Take a peek inside your AAV capsid with Stunner

Importance of the Topic

Quantification of AAV titers and determination of empty/full capsid ratios are essential for reliable gene therapy vector development and manufacturing. Rapid, accurate characterization reduces development time, conserves valuable samples, and supports regulatory compliance.

Goals and Overview of the Study

This application note presents the Stunner platform, which integrates UV/Vis spectroscopy, dynamic light scattering (DLS), and static light scattering (SLS) to deliver fast, label‐free quantification of AAV capsid titer, empty/full ratio, and aggregation from minimal sample volumes.

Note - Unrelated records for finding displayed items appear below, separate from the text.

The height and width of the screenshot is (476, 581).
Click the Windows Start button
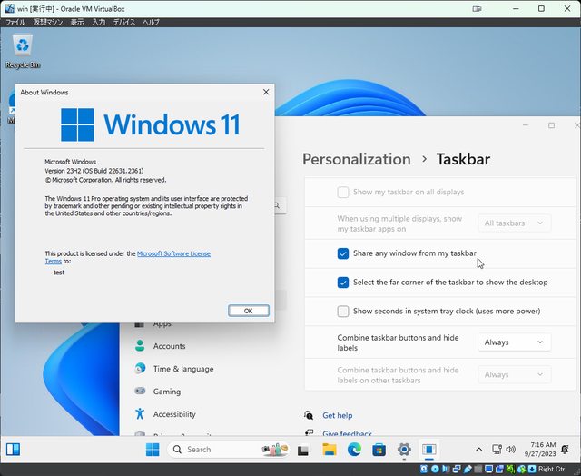click(153, 450)
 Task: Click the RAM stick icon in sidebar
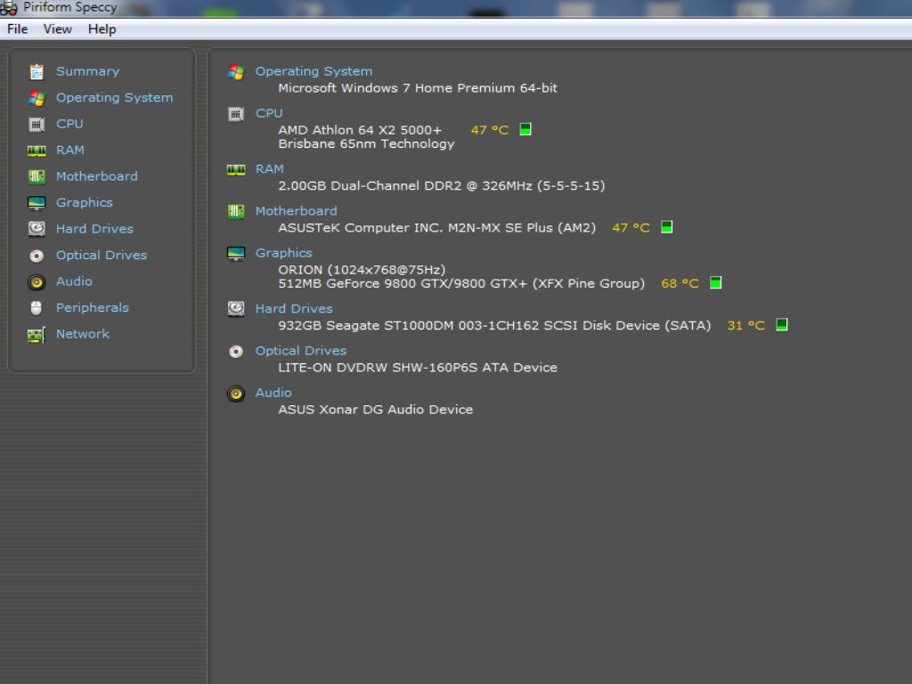[37, 151]
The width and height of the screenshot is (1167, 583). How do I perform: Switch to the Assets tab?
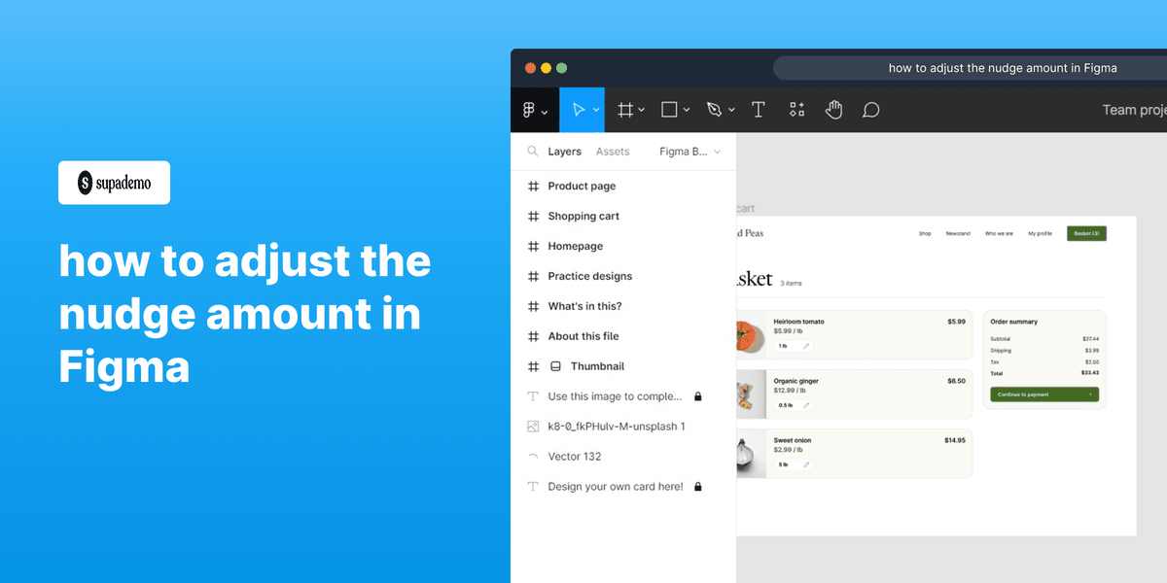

Methodology and Instrumentation

• Platform: Stunner – combines high-speed UV/Vis, SLS, and DLS in a microvolume format
• Sample preparation: 2 µL of AAV serotypes 2, 5, and 9, in PBS or citrate buffer, measured in quadruplicate
• UV/Vis: Protein and ssDNA concentrations calculated via molar extinction coefficients based on capsid and genome sequences
• DLS/SLS: Particle size distribution, aggregation profiles, and capsid concentration determination
• Complementary assays: ELISA for capsid titer, SYBR Gold fluorescence for encapsidated ssDNA verification

Main Results and Discussion

• Capsid titers determined by Stunner closely match ELISA across 2 × 10¹²–2 × 10¹³ cp/mL (R² > 0.98)
• Full capsid titer correlates with SYBR Gold assay results for encapsidated genomes
• Accurate empty/full ratio calculation (precision < 5% CV) by combining UV/Vis and scattering data
• Detection and quantification of free/aggregated protein and DNA impurities
• Rapid buffer and stress‐condition screening: 96‐well aggregation assessment in 1 hour
• Serotype‐specific aggregation behavior revealed under storage at 4 °C for two weeks

Benefits and Practical Applications of the Method

• High throughput: automation‐compatible 96‐well format
• Minimal sample volume: 2 µL per assay
• Fast turnaround: complete characterization in minutes
• No serotype‐specific reagents or labels required
• Supports regulatory frameworks (21 CFR Part 11, Pharmacopeia standards)

Future Trends and Applications

• Integration into process development for rapid formulation and stability screening
• Extension to other viral vectors and nanoparticle therapeutics
• Full automation with robotic handling to further increase throughput
• Application of advanced data analytics to predict formulation performance

Conclusion

Stunner offers a unified, orthogonal approach for AAV characterization, combining UV/Vis and light scattering to yield fast, accurate titer and empty/full ratio data from minimal volumes. This capability streamlines gene therapy development by enabling frequent, high‐throughput quality assessments and reducing reliance on time‐intensive assays.

Instrumentation Used

• Stunner platform: integrated UV/Vis spectrometer, DLS and SLS modules
• Fluorescence microplate reader for SYBR Gold assays

References

1. Dobnik D, et al. Accurate quantification and characterization of adeno-associated viral vectors. Front Microbiol. 2019;10:1570.
2. Sommer JM, et al. Quantification of AAV particles and empty capsids by optical density measurement. Mol Ther. 2003;7(1):122–128.
3. Rodrigues G, et al. Pharmaceutical development of AAV-based gene therapy products for the eye. Pharm Res. 2019;36:29.